Worried about the resulting humanitarian crisis, nongovernment groups are calling on the military to halt its offensive in Maguindanao to stem the tide of civilian evacuees fleeing the fighting reported the Sunstar on Tuesday. According to the article at least 10 peace networks issued a statement on an "urgent humanitarian appeal for the suspension of military operations" which they said have taken a heavy toll on civilians.
"We express our gravest concern over the glaring civilian protection and safety issues caused by the operation," the peace advocates say. "We are alarmed about the use of artillery shelling and airstrikes with bombs reportedly dropped near civilian homes. We categorically state that a humanitarian crisis is already staring us in the face as an effect of the prolonged military action against lawless elements," the groups added.
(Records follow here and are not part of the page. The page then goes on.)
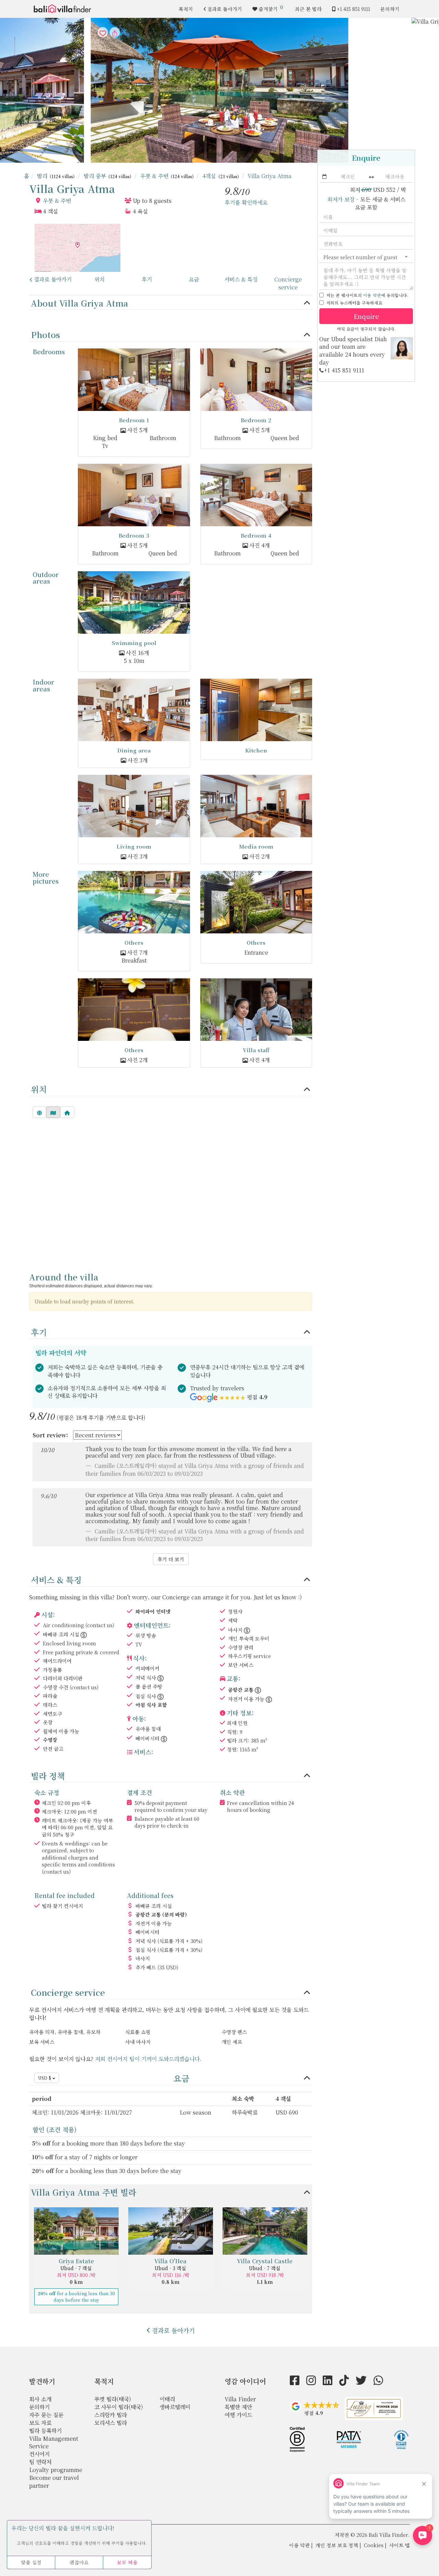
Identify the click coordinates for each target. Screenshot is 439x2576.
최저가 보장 (341, 199)
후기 (147, 279)
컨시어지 (39, 2454)
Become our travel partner (54, 2481)
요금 (194, 279)
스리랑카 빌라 (110, 2415)
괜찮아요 (79, 2562)
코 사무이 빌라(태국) (118, 2407)
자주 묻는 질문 (46, 2415)
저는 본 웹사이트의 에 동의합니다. (367, 295)
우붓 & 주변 (57, 201)
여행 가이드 (238, 2415)
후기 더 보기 (170, 1559)
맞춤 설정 (31, 2562)
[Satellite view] (39, 1112)
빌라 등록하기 (45, 2431)
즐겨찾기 (271, 8)
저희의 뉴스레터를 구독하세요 (354, 303)
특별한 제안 (238, 2407)
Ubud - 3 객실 (170, 2268)
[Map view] (53, 1112)
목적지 (186, 8)
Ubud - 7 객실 (76, 2268)
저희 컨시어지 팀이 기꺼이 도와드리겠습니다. (148, 2059)
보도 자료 (40, 2423)
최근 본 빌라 (308, 8)
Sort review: (50, 1435)
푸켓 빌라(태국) (112, 2399)
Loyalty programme (55, 2470)
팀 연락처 (40, 2462)
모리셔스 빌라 (110, 2423)
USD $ (45, 2078)
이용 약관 (372, 295)
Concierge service (288, 283)
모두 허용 (127, 2562)
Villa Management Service (53, 2442)
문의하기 (390, 8)
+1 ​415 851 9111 (353, 8)
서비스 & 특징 (241, 279)
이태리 (167, 2399)
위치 (99, 279)
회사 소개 (40, 2399)
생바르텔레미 (174, 2407)
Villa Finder (240, 2399)
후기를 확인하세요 (246, 202)
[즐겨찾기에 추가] (219, 90)
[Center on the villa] (67, 1112)
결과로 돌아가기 (224, 8)
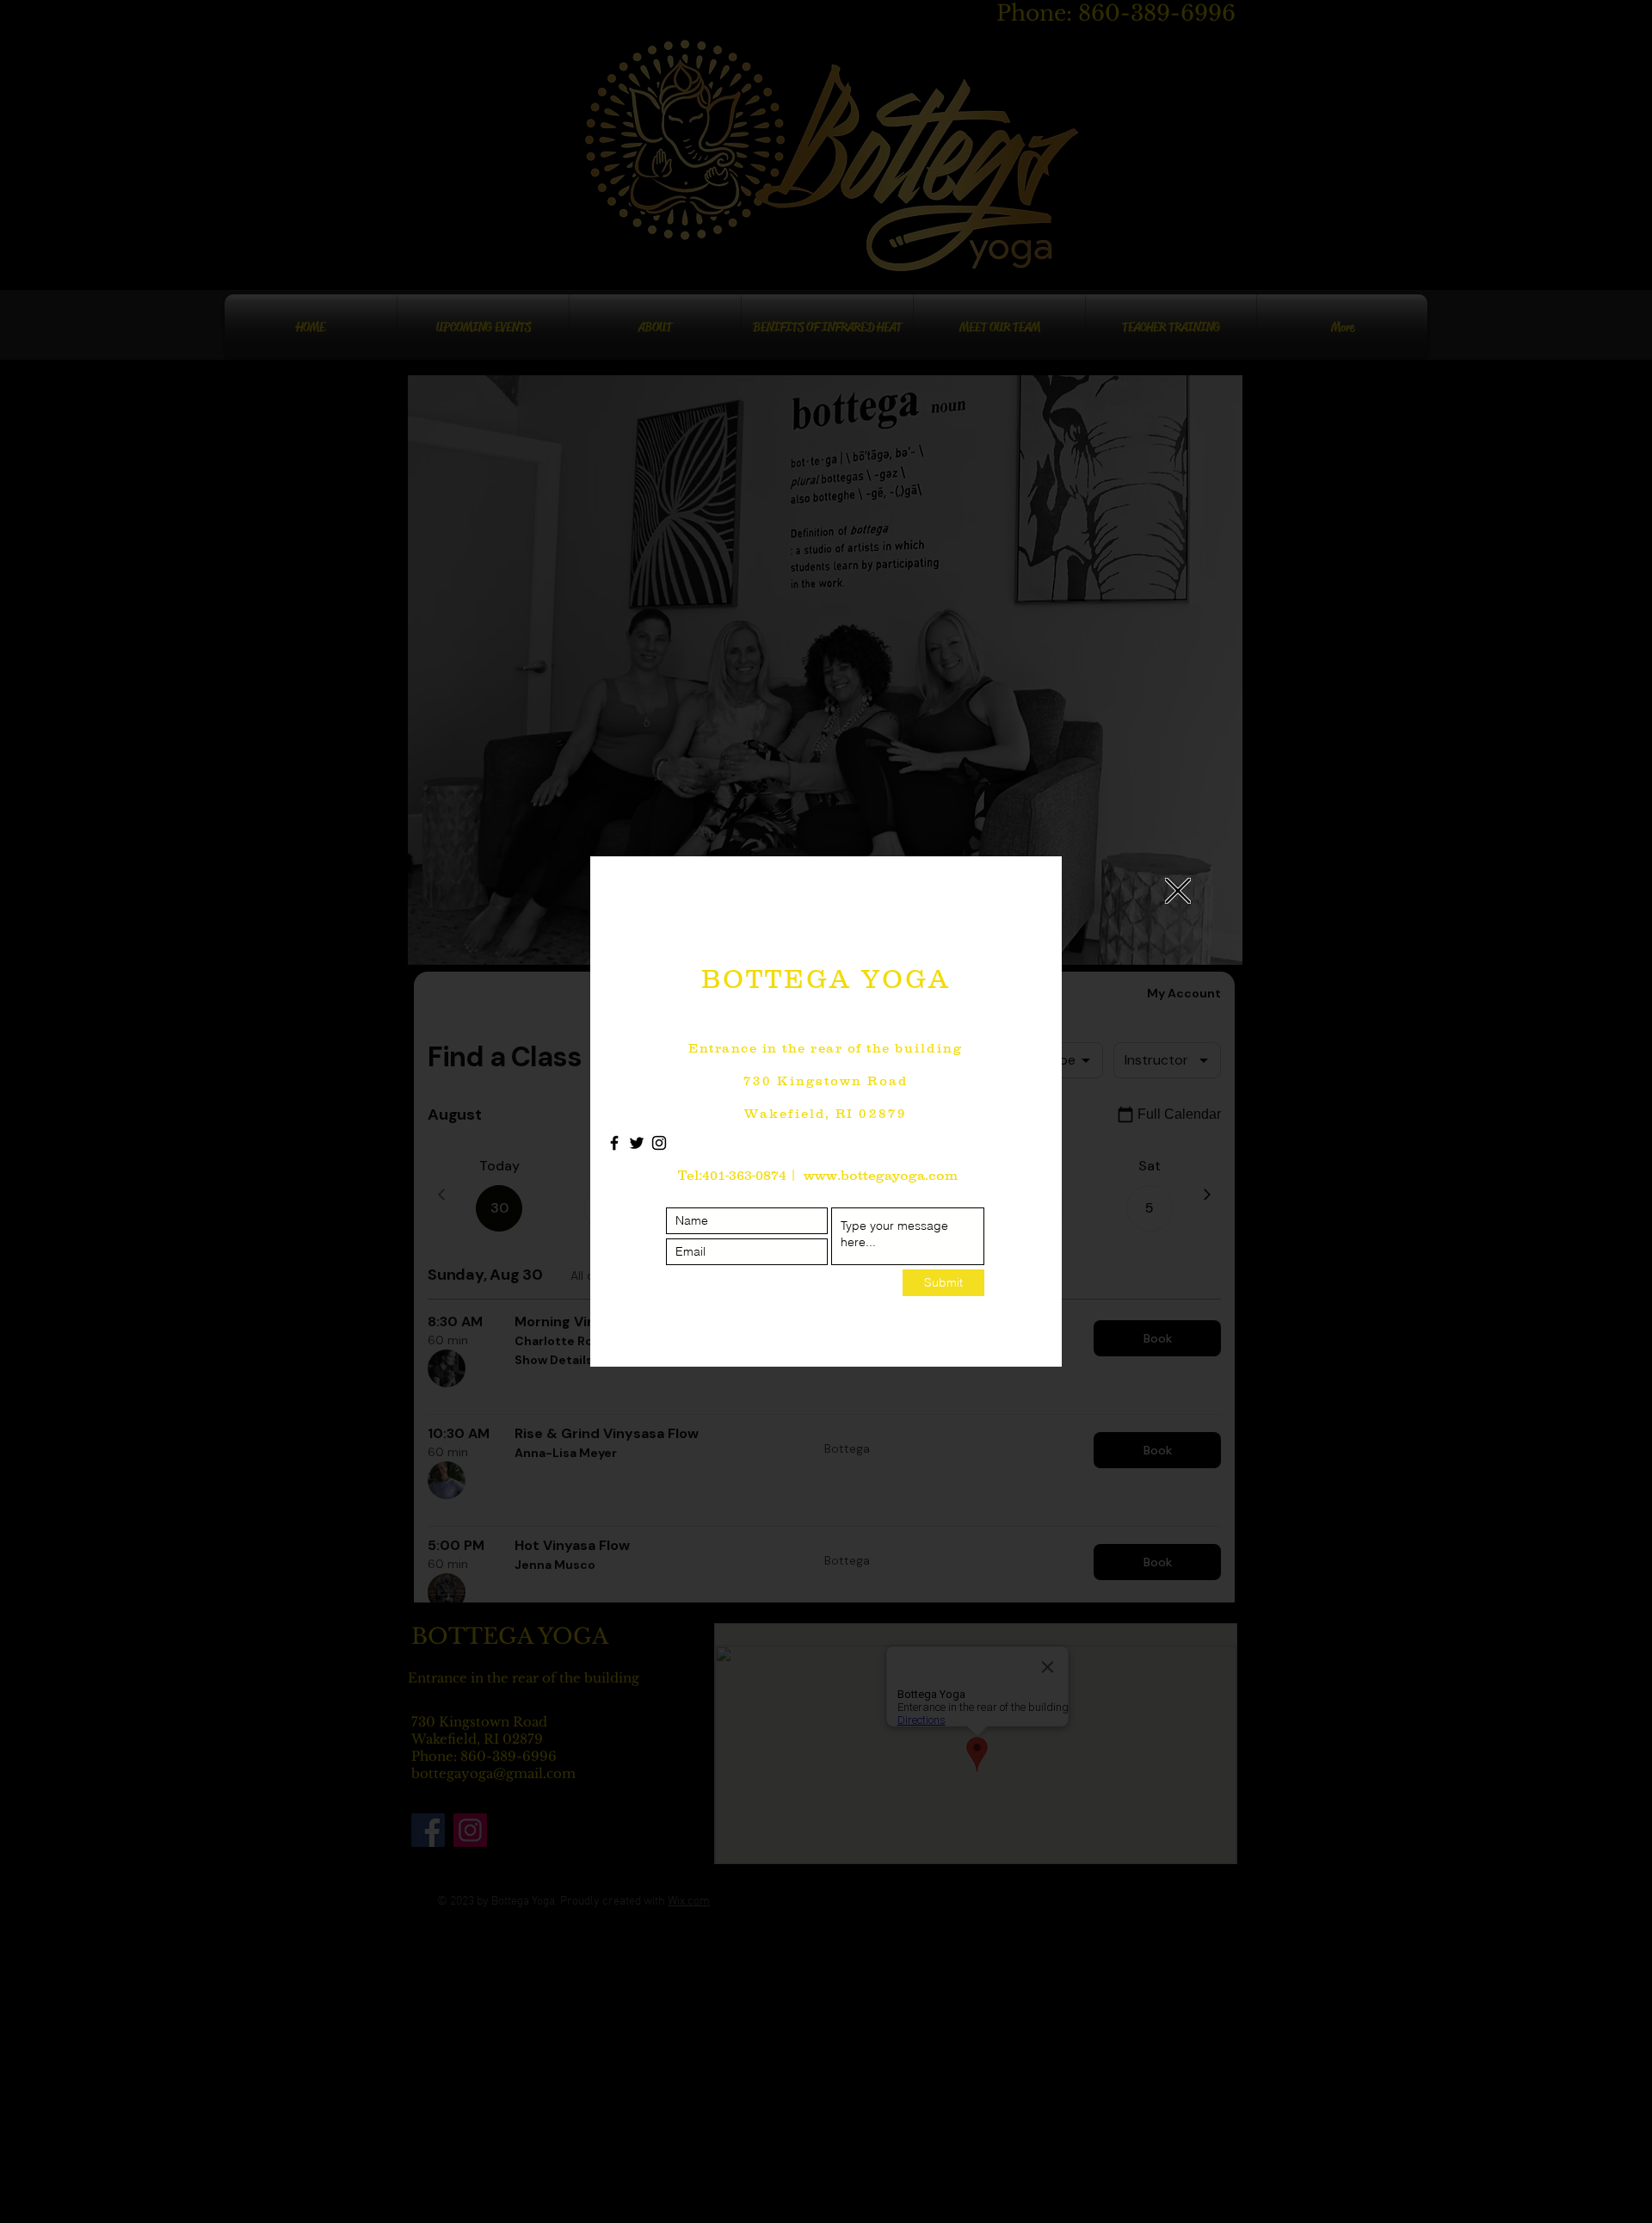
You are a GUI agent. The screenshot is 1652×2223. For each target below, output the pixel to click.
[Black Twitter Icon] (636, 1142)
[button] (1178, 891)
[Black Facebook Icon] (614, 1142)
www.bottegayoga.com (881, 1175)
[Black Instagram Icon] (659, 1142)
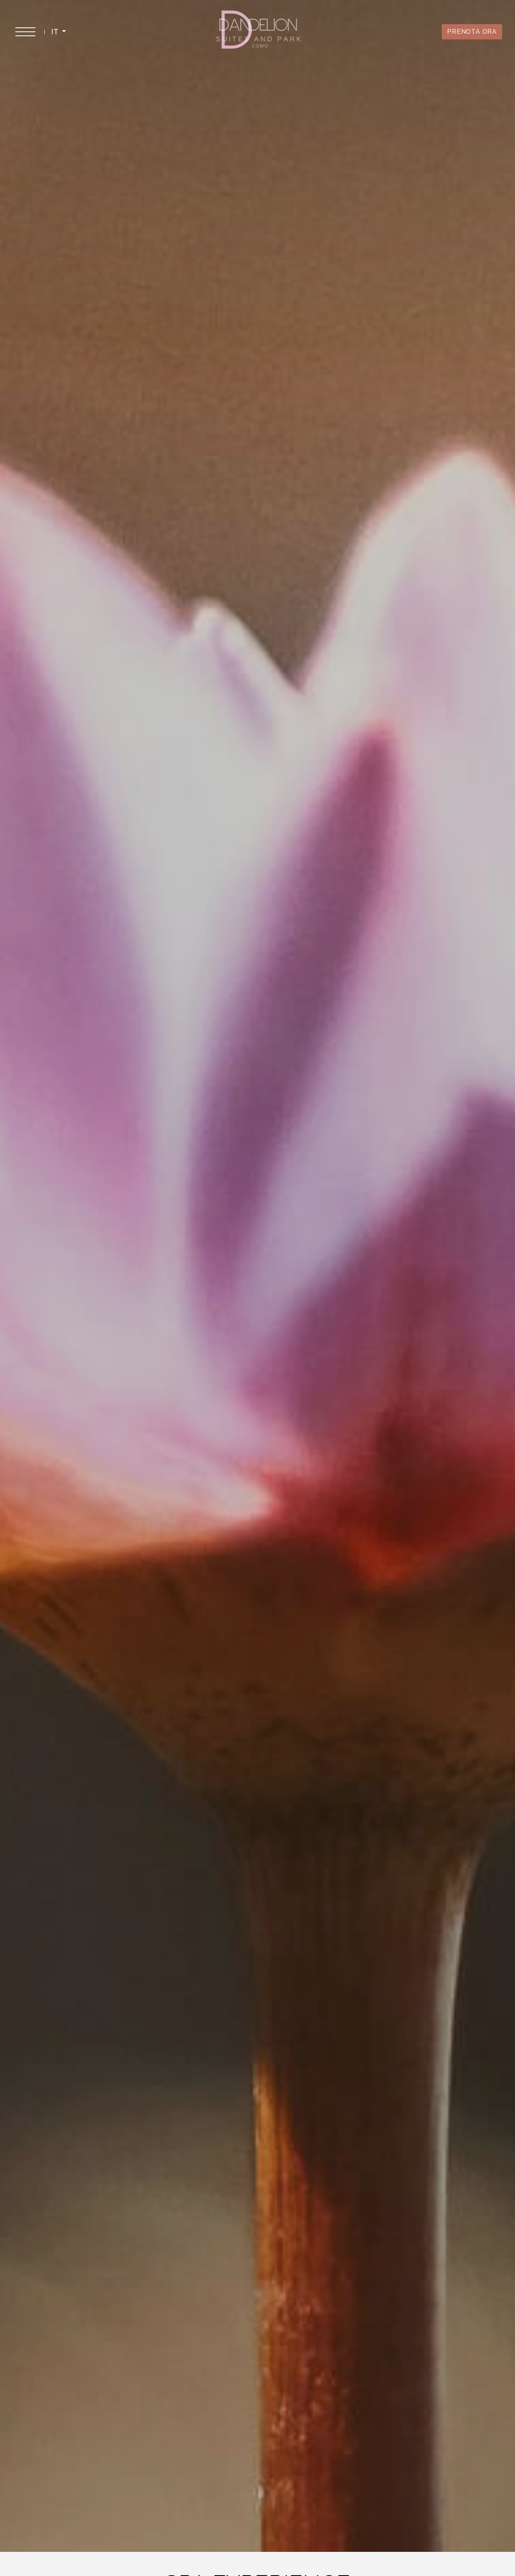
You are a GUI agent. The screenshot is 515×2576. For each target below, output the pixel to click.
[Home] (258, 31)
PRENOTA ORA (472, 31)
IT (55, 31)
In the beginning of March an officer of the Philippine National Police Special Action Force who survived the January 25 Mamasapano clash has created a petition on the advocacy platform Change.org urging the Philippine government to pursue the peace process in Mindanao despite calls for an all-out war against the Moro Islamic Liberation Front. "The true face of war is not that dead soldier or rebel on the battlefield. It is a mother fleeing home with a cartload of offspring, amid sounds of gunfire," he wrote in the petition "Pursue the Peace Process in Mindanao #FightForPeace". He explains his motivation: "In childhood, I watched the flight of thousands of people from nearby towns. Entire families desperately seeking safe haven, war having obliterated their communities."